Wednesday, November 09, 2011

Why Stop There ?


There is a trend here. Out of many solutions to an underdetermined system of linear equations, we were initially looking at one aspect of a solution: For the past two hundred years, it used to be that the solution had to have minimum error. Then recently, it had to be an exactly sparse signal in compressive sensing or it had to be positive when performing NMF. As in any application, the issue of noise surfaces and one needs a second regularizer: the reconstruction error which leads to LASSO type of algorithms.


Why stop there ?


Recently I mentioned the possibility of maybe using two regularizers in the noiseless case (three in the noisy case) to find low complexity solutions. Toying around is one thing but are there any mathematical work that take a stab at two or more properties like positivity and sparsity ?

The only instance I know where several items are being enforced is the following: A variant on the compressed sensing of Emmanuel Candes by Basarab Matei and Yves Meyer where it is proven that using sampling set similar to the sets found in quasicrystral tilings provide positivity, compactness, and to a certain extent compressibility. 

As a side note I was reminded of this paper recently by going through the Structurally Random Matrices page of Thong Do where he actually used this deterministic subsampler to perform compressed sensing on Lena with results similar to a randomized subsampler approach.




I'd be curious what these figures would look like if instead of PSNR for the quality reconstruction, one were to use the Structural Similarity Index.
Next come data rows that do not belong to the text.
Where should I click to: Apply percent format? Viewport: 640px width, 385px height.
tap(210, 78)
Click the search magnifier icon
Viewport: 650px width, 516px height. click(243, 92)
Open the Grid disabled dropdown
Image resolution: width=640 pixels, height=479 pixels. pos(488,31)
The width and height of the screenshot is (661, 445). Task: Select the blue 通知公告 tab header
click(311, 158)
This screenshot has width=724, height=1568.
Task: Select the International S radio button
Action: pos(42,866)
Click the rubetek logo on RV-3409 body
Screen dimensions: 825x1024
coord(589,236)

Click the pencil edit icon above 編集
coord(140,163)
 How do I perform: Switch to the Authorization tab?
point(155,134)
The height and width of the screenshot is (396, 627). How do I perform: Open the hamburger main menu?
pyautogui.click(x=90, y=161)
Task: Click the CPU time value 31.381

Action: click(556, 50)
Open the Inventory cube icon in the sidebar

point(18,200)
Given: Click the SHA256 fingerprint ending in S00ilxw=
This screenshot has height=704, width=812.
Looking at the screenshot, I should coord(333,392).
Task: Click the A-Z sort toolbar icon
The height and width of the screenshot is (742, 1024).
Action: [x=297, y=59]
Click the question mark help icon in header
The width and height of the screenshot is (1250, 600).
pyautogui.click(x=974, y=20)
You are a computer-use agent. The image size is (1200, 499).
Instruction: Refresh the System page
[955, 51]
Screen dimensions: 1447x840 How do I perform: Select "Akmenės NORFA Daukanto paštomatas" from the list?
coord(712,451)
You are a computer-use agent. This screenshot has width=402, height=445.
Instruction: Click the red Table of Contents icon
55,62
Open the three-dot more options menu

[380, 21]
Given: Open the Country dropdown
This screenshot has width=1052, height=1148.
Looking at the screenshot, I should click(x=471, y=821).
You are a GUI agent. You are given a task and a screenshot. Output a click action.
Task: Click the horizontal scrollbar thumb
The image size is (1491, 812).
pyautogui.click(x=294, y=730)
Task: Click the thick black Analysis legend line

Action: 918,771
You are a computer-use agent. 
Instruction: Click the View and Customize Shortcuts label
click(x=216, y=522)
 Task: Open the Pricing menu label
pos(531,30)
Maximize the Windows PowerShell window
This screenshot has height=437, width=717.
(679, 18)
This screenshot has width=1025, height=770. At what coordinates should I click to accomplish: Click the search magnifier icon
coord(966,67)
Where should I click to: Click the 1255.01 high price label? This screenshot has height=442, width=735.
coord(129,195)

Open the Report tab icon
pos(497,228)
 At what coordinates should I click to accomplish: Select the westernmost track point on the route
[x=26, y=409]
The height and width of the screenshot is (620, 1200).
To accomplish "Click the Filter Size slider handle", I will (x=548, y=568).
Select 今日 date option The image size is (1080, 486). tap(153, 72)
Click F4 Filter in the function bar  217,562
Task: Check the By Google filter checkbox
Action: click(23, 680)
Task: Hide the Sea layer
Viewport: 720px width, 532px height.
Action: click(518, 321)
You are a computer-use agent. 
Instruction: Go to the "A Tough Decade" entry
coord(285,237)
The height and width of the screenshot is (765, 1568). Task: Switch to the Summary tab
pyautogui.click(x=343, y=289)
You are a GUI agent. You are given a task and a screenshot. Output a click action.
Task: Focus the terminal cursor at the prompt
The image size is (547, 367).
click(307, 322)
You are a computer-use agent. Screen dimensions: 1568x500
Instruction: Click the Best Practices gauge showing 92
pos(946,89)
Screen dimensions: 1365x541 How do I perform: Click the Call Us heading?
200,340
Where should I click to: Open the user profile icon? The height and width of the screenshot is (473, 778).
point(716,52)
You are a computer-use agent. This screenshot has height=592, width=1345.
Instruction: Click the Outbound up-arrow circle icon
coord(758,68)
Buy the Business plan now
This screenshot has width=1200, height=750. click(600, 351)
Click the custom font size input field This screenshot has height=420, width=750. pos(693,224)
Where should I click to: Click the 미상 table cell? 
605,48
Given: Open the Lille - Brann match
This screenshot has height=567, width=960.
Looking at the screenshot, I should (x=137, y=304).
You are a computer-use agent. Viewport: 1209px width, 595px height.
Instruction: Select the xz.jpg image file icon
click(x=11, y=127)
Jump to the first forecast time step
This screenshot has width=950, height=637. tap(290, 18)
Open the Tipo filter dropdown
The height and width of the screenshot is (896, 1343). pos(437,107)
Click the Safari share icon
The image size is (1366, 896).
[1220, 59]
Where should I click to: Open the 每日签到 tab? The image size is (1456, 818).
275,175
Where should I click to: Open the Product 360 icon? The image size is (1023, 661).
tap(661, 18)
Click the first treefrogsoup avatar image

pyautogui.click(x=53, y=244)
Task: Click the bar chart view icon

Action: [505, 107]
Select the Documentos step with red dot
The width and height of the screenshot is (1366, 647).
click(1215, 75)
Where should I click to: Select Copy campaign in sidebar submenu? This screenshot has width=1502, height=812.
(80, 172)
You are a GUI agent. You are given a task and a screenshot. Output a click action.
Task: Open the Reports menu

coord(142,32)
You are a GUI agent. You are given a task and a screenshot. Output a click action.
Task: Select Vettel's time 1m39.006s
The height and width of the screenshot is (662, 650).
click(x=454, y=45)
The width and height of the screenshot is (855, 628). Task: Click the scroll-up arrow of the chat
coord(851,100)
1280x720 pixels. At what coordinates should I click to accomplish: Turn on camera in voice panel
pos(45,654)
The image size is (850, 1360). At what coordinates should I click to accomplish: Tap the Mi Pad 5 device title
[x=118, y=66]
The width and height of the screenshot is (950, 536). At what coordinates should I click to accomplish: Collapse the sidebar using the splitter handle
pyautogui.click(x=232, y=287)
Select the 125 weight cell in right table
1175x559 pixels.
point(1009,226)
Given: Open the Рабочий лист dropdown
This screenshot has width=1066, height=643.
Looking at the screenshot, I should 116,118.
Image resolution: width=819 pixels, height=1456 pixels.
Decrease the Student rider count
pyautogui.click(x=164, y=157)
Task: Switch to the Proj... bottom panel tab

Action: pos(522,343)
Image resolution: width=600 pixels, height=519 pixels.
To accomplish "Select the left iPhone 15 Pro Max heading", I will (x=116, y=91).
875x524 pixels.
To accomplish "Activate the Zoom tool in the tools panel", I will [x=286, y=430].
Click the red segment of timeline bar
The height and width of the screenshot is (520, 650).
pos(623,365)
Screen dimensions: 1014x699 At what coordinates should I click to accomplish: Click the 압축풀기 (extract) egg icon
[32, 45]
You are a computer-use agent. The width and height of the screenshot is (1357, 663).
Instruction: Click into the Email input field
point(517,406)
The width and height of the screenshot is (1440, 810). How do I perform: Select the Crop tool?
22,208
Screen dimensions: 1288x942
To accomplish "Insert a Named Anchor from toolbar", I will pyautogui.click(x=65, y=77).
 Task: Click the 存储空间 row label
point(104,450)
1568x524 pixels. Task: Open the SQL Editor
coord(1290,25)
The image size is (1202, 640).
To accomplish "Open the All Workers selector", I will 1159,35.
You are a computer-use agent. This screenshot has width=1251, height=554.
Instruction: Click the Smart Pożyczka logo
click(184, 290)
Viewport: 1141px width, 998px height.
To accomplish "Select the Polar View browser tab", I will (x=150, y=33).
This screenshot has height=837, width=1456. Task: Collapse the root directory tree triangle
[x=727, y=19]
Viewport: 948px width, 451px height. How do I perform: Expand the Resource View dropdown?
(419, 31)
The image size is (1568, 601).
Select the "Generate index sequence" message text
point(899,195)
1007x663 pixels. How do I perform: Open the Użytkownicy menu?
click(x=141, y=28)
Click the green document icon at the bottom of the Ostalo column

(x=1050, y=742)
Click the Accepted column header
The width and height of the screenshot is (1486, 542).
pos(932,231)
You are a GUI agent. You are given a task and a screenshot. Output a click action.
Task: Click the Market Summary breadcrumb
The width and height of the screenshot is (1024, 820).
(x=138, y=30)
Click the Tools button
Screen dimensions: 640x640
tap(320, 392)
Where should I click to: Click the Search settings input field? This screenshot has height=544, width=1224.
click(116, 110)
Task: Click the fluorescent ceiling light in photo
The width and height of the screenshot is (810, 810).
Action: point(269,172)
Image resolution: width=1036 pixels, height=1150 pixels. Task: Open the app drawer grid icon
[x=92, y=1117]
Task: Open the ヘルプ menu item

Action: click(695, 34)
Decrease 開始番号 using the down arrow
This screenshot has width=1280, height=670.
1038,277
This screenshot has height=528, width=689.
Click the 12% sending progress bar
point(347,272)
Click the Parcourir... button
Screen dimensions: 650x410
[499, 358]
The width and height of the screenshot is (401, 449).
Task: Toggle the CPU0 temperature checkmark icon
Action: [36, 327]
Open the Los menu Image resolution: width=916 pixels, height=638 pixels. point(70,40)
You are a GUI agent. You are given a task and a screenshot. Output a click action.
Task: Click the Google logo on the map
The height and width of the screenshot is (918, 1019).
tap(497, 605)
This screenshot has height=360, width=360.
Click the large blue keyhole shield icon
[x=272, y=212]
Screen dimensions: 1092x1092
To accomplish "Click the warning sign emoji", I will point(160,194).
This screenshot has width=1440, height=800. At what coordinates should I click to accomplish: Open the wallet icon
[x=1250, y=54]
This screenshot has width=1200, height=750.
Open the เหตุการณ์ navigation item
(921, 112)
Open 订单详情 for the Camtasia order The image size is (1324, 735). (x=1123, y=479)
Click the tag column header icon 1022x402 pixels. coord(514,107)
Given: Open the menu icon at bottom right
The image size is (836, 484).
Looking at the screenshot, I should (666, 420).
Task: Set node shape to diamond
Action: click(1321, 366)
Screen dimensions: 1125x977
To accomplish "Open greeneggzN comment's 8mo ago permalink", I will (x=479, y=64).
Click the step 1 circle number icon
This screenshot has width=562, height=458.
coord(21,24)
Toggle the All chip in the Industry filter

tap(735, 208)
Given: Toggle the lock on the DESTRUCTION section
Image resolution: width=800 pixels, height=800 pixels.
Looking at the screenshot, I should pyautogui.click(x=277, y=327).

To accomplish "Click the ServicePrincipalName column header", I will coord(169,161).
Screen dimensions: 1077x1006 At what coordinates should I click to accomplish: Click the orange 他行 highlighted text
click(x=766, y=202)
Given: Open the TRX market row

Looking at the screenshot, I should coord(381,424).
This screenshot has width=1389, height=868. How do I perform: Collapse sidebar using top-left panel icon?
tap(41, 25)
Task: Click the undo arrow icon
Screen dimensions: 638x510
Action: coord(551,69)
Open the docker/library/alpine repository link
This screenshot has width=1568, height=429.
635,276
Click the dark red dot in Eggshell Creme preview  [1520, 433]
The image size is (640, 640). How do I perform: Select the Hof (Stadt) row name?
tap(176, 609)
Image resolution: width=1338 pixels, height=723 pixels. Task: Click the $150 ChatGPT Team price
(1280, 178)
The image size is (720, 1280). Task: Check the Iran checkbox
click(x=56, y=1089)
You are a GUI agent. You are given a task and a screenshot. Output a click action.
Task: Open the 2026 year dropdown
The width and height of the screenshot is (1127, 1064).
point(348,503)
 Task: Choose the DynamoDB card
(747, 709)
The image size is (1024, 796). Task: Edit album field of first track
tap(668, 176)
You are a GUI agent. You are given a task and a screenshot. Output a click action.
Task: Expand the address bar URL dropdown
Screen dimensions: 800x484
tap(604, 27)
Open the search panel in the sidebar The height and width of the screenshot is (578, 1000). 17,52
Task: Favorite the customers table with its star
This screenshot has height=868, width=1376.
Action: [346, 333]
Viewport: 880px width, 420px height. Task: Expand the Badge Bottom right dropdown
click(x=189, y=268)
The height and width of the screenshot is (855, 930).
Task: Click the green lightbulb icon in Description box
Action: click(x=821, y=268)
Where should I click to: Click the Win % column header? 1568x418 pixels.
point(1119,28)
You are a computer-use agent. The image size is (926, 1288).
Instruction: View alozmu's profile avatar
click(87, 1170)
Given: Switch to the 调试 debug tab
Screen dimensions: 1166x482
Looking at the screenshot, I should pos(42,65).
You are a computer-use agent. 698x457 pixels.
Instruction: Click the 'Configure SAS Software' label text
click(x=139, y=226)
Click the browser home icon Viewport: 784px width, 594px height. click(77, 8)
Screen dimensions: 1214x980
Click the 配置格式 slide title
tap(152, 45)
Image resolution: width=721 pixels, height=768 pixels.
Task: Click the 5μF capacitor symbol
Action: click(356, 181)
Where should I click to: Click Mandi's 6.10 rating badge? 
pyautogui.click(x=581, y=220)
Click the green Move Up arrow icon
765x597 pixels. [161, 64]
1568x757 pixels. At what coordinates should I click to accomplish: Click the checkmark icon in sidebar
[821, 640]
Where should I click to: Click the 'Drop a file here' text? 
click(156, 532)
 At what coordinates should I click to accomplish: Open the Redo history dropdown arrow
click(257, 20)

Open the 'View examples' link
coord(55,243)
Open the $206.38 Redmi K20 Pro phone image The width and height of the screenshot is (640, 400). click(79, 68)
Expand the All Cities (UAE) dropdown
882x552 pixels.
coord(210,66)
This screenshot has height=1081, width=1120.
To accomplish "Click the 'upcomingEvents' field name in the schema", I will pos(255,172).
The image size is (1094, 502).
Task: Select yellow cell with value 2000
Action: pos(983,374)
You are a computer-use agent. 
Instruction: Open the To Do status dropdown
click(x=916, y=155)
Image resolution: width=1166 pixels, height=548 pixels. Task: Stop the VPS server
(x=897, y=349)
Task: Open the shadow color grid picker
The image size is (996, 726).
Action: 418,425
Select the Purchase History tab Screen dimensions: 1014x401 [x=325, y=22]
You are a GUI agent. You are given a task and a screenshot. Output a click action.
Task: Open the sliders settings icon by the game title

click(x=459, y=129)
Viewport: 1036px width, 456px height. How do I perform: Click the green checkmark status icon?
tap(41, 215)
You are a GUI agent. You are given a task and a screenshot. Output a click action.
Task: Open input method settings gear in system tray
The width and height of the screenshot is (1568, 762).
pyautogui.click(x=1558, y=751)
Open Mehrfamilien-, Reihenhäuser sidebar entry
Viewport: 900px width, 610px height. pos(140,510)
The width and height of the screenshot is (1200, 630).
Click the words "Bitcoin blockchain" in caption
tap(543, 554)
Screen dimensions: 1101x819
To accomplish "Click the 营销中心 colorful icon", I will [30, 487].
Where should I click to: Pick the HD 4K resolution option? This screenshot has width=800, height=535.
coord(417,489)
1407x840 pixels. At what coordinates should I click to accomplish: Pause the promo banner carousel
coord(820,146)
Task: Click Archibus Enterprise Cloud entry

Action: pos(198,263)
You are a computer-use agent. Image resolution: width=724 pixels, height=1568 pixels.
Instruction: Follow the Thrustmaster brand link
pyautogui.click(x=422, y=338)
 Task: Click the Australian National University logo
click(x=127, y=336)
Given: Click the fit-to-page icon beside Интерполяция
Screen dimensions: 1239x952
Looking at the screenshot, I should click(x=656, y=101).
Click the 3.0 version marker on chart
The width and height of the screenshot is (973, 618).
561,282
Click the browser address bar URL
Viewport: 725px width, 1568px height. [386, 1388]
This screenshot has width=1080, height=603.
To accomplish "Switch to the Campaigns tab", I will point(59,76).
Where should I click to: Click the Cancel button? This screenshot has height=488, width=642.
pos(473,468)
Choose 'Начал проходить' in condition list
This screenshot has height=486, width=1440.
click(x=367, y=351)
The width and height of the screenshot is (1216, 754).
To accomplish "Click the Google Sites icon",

The SSI being a physiological measure, this may bring some light some similarity between the quasicrystal tilings and the cones location in the fovea[2]






[1] Duncan,J.L., Zhang,Y., Gandhi,J., Nakanishi,C., Othman,M., Branham,K.H., Swaroop,A., Austin Roorda High resolution imaging of foveal cones in patients with inherited retinal degenerations using adaptive optics, Invest.Ophthalmol.Vis.Sci. 48: 3283-3291 (2007)

[2] Austin Roorda, A., Williams, D.R., The Arrangement of the Three Cone Classes in the Living Human Eye Nature 397, 520-522 (1999).